三人推搡着被绑住的陈峰和王猛,避开大路。
专挑镇子边缘荒僻的小巷和废弃的院落穿行。
七拐八绕,走了约莫半小时。
来到镇子最北端,靠近山脚的一片荒凉地带。
这里以前有个镇办的小木材加工厂。
吃大锅饭时红火过一阵子。
后来因为管理不善,原料枯竭倒闭了。
厂房和设备早已被搬空拆卖。
只剩下几栋破烂不堪,门窗洞开的红砖房。
还有堆满锈蚀铁皮,腐烂木料的空旷院子。
野草长的比人还高,一片荒芜死寂,平时根本没人来。
王麻子显然把这里当成了临时的藏身窝点。
他熟门熟路地押着两人,钻进其中一栋相对还算完整。
但里面同样一片狼藉的厂房。
厂房里空旷阴冷,地上满是尘土和碎砖烂瓦。
角落里用破烂木板和草席勉强搭了个能躺人的窝。
旁边散落着几个空罐头盒还有酒瓶。
空气中弥漫着一股霉味,尿骚味和某种难以言喻的腐败气息混合在一起的怪味。
“跪下!”持枪的汉子踢了王猛的腿弯一脚。
王猛“噗通”一声跪倒在冰冷坚硬的水泥地上。
陈峰也被狠狠推搡着跪下。
王麻子走到两人面前,居高临下地看着他们。
那双三角眼里闪烁着极度的疯狂。
他没急着动手报仇,而是先示意一个同伙去门口放哨。
“陈赖子,没想到你也有今天吧?”王麻子蹲下身。
伸出脏兮兮的手,用力拍打着陈峰的脸颊。
发出“啪啪”的轻响,力道不轻。
“你害老子丢了饭碗,进了大牢。
吃了那么多苦!你说,这笔账,咱俩该怎么算?”
陈峰嘴里塞着布,只能发出含糊的声音。
眼神却还算平静,甚至带着一丝嘲弄的看着王麻子。
王麻子被他这眼神激怒了,猛的一把扯掉陈峰嘴里的破布。
“他妈的!把你身上值钱的东西全都交出来!
别耍花样,不然立即弄死你!”
陈峰剧烈的咳嗽了几声,大口呼吸着污浊的空气。
然后才慢慢抬起头,看着王麻子。
脸上居然还能挤出一丝苦笑:“麻子哥。
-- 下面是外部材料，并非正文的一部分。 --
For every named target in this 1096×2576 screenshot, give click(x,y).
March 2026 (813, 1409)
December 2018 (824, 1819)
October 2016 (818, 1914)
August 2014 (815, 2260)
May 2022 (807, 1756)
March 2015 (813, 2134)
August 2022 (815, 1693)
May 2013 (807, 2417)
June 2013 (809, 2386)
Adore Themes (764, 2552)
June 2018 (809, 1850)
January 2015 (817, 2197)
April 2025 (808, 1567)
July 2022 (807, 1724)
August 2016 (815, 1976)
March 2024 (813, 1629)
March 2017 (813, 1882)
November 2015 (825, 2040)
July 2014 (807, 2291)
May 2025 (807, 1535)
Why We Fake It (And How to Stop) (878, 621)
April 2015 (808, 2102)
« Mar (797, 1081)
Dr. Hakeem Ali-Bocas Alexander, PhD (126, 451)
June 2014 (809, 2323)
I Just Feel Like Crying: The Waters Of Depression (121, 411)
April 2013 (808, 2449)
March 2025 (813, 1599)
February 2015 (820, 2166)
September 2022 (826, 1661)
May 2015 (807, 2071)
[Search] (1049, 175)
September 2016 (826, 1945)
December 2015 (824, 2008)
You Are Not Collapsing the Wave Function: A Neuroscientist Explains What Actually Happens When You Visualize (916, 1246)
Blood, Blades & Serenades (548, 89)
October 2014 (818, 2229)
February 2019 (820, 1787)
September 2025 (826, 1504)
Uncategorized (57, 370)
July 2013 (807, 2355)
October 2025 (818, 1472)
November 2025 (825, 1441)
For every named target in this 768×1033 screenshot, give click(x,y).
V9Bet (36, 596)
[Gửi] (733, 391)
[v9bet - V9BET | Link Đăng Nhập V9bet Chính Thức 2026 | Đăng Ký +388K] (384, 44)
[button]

。。都是过去的事了。
我现在。。也穷的叮当响啊!”
“少他妈废话!”王麻子一巴掌扇在陈峰脸上,留下几个清晰的指印。
“你陈赖子什么德行我不知道?
当初拆穿我的骗术的时候,手可快的很!
偷鸡摸狗你能少了?
把大团结交出来!
不然,老子先废了你一条腿。
就用这枪,打碎你的膝盖骨!
让你下半辈子当瘸子!
你他娘的不是有个哑巴媳妇么?
正好,你俩天残地缺,配的很!”
陈峰似乎被这话吓住了。
犹豫了一下,最终像是认命般的叹了口气:“我。。。我身上真没多少钱。
就还有点以前弄来的小玩意儿。
不知道麻子哥看不看的上!”
说着,他低头指了指自己的棉袄内兜。
另外一人赶忙用手去摸索,很快就从里面摸了宝贝出来。
一个是用破手绢包着亮闪闪的上海牌机械手表!
表盘上的上海牌标志和精致的指针,在昏暗的光线下依然清晰。
另一样,是同样用破布缠着的,黄澄澄的金项链!
虽然不粗,但成色看起来相当不错。
这两样东西一拿出来,不仅王麻子和他的同伙眼睛一亮。
连旁边跪着的,嘴里塞着布的王猛都惊呆了。